(Saved data entries)
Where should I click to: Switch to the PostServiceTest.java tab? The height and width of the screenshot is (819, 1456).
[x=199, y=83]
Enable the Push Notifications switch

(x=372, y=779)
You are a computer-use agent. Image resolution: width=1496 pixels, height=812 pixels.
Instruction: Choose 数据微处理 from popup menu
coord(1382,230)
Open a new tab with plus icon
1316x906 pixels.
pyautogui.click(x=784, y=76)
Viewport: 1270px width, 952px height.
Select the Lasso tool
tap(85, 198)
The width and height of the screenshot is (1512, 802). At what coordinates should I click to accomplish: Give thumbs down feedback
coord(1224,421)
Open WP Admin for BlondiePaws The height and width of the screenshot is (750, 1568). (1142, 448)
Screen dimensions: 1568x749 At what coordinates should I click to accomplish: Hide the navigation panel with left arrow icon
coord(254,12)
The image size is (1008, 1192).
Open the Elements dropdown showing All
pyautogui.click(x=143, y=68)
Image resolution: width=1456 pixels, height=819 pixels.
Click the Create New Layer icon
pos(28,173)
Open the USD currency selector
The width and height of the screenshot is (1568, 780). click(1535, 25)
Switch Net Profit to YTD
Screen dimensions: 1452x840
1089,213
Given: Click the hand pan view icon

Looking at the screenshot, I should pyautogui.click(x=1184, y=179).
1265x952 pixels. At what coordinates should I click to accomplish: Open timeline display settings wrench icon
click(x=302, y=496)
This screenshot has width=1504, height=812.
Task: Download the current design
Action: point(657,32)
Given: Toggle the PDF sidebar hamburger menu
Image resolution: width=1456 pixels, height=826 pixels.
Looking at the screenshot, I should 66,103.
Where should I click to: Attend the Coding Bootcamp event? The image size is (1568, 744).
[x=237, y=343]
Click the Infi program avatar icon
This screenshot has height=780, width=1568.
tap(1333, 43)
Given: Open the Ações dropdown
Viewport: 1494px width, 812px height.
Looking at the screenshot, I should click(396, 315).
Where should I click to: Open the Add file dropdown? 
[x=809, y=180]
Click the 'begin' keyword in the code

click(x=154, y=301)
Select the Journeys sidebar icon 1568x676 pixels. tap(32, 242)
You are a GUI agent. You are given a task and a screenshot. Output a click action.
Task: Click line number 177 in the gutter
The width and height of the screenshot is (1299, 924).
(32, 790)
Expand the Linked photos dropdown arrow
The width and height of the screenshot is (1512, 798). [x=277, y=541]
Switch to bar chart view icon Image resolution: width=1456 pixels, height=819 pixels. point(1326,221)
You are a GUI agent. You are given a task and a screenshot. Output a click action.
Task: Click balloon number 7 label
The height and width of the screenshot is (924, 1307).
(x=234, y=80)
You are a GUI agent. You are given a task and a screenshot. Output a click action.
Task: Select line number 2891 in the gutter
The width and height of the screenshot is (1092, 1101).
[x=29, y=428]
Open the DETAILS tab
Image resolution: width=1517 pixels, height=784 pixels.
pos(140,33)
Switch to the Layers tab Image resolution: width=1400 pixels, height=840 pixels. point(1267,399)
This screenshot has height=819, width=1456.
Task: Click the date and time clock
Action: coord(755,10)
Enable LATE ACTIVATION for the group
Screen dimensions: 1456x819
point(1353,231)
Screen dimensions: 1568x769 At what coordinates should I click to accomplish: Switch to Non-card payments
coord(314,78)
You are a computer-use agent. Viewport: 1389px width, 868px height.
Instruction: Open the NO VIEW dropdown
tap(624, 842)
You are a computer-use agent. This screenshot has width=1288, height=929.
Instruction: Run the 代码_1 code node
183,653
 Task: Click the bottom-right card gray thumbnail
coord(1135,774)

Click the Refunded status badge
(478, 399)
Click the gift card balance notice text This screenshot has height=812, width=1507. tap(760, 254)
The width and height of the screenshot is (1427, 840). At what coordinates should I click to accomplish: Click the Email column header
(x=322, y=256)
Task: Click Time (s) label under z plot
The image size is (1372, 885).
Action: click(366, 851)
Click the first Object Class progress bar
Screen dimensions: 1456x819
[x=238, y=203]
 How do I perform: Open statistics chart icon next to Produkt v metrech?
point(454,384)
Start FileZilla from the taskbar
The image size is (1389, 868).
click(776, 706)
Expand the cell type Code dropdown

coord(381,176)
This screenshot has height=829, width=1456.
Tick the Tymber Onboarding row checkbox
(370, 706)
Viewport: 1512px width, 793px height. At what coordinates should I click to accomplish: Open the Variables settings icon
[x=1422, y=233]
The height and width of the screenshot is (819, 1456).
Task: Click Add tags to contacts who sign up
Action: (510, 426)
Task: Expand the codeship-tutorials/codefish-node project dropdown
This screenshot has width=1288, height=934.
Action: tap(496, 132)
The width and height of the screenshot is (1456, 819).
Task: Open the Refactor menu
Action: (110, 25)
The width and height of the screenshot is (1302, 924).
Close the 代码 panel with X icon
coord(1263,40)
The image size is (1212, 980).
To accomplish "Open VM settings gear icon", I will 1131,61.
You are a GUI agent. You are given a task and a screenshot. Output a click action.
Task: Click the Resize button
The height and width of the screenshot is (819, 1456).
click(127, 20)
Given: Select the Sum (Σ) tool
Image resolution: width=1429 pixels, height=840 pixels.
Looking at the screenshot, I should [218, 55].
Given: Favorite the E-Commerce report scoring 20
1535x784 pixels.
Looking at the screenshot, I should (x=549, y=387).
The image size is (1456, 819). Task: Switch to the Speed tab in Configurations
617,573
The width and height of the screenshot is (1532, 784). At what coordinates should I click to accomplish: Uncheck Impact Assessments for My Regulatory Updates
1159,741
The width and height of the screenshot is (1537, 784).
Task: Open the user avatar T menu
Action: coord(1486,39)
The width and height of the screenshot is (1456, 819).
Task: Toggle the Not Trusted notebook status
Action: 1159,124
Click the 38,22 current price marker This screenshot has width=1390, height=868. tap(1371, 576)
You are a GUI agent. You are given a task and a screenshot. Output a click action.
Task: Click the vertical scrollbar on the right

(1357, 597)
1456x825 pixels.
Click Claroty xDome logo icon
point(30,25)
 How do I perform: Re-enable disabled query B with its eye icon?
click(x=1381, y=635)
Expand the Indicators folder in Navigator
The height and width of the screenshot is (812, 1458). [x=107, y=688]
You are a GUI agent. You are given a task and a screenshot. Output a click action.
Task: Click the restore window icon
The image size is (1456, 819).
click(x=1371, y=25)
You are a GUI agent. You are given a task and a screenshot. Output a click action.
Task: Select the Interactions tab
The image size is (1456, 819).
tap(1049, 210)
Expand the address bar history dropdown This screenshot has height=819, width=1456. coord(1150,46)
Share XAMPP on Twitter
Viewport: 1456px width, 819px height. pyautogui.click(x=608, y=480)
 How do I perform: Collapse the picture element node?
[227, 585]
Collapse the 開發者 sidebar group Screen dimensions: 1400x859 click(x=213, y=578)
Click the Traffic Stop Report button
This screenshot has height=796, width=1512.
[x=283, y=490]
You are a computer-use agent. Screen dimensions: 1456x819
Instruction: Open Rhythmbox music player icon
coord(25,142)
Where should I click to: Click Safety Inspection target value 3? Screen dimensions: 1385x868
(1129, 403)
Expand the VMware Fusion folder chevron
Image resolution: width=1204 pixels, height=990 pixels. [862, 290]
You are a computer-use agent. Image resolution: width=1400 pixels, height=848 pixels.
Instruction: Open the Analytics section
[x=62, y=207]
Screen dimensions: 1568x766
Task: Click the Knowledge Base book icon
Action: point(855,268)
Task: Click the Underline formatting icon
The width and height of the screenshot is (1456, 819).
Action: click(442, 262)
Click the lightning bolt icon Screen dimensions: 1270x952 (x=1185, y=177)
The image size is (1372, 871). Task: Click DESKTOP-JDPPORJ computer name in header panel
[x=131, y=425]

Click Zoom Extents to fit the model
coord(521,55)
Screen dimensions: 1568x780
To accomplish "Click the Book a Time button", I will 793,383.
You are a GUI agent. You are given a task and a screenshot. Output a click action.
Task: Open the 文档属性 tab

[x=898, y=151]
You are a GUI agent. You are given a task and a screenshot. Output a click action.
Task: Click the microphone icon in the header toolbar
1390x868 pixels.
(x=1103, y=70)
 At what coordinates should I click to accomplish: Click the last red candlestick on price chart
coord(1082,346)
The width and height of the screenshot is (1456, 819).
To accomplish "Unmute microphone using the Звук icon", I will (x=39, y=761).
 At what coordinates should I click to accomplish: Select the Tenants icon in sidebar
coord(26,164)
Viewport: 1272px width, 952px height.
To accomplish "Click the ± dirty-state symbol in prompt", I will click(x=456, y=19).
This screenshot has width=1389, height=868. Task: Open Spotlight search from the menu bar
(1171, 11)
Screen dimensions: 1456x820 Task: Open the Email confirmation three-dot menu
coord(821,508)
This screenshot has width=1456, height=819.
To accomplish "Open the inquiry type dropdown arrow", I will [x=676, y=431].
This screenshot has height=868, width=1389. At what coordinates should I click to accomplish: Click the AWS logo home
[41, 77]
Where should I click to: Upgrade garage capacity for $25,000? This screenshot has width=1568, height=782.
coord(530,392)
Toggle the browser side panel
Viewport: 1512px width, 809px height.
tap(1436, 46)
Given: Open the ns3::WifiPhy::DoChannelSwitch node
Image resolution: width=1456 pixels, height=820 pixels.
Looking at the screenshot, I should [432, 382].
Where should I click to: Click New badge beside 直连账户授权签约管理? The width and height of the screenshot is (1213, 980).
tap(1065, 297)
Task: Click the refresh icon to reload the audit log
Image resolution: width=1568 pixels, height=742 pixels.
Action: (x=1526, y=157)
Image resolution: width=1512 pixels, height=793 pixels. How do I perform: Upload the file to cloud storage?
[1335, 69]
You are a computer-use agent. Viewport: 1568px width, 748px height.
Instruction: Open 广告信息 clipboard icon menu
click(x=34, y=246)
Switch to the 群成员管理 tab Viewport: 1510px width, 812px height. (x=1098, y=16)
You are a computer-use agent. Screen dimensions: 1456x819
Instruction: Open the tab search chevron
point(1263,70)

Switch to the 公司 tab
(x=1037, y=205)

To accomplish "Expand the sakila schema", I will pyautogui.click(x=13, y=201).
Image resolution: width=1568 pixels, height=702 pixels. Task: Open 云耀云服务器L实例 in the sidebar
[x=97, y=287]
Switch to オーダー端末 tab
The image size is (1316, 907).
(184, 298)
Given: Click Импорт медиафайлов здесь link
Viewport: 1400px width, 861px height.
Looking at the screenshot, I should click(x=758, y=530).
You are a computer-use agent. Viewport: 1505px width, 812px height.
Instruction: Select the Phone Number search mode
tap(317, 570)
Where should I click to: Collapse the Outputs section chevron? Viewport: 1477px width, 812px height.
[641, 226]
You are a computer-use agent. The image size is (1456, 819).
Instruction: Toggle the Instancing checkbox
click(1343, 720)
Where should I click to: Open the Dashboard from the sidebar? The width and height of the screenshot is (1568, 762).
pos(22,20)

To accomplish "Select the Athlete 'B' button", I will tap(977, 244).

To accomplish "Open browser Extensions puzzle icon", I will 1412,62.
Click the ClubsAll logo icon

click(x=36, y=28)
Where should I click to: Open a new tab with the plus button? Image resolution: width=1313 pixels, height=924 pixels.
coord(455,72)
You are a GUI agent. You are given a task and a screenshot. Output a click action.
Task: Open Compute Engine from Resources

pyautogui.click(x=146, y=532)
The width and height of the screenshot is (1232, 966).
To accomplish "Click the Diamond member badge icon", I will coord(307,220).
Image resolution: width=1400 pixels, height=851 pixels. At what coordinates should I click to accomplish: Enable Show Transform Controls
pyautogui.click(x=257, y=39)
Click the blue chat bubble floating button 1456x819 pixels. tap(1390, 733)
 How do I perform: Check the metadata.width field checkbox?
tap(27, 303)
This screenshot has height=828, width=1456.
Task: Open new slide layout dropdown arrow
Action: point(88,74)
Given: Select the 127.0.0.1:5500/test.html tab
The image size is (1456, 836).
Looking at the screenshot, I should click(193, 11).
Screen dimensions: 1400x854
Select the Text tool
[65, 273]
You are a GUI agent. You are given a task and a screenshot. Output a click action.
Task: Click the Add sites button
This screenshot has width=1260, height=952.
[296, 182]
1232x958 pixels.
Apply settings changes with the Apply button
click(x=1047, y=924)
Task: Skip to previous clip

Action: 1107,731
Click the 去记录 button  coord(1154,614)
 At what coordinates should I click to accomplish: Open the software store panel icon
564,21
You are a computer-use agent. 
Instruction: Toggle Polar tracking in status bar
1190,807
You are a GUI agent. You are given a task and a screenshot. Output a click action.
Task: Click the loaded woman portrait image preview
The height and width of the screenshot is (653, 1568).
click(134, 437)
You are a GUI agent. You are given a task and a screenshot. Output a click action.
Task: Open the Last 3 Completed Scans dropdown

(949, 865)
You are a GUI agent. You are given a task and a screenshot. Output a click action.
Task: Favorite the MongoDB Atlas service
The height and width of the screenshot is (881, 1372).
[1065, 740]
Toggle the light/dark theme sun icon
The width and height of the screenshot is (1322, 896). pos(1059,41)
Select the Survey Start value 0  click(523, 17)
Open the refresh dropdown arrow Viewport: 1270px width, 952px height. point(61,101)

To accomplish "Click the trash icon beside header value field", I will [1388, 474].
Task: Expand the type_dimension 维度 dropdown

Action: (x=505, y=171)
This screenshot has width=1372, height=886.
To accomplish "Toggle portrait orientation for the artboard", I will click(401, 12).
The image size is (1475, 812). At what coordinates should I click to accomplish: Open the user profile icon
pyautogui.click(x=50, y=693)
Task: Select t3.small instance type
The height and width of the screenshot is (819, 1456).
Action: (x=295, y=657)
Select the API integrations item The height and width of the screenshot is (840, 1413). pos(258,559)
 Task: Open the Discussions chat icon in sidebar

= To do =
Search the records above for "refresh" and copy every line that has it.

= Solution to the problem =
Task: Click the refresh icon to reload the audit log
Open the refresh dropdown arrow Viewport: 1270px width, 952px height. point(61,101)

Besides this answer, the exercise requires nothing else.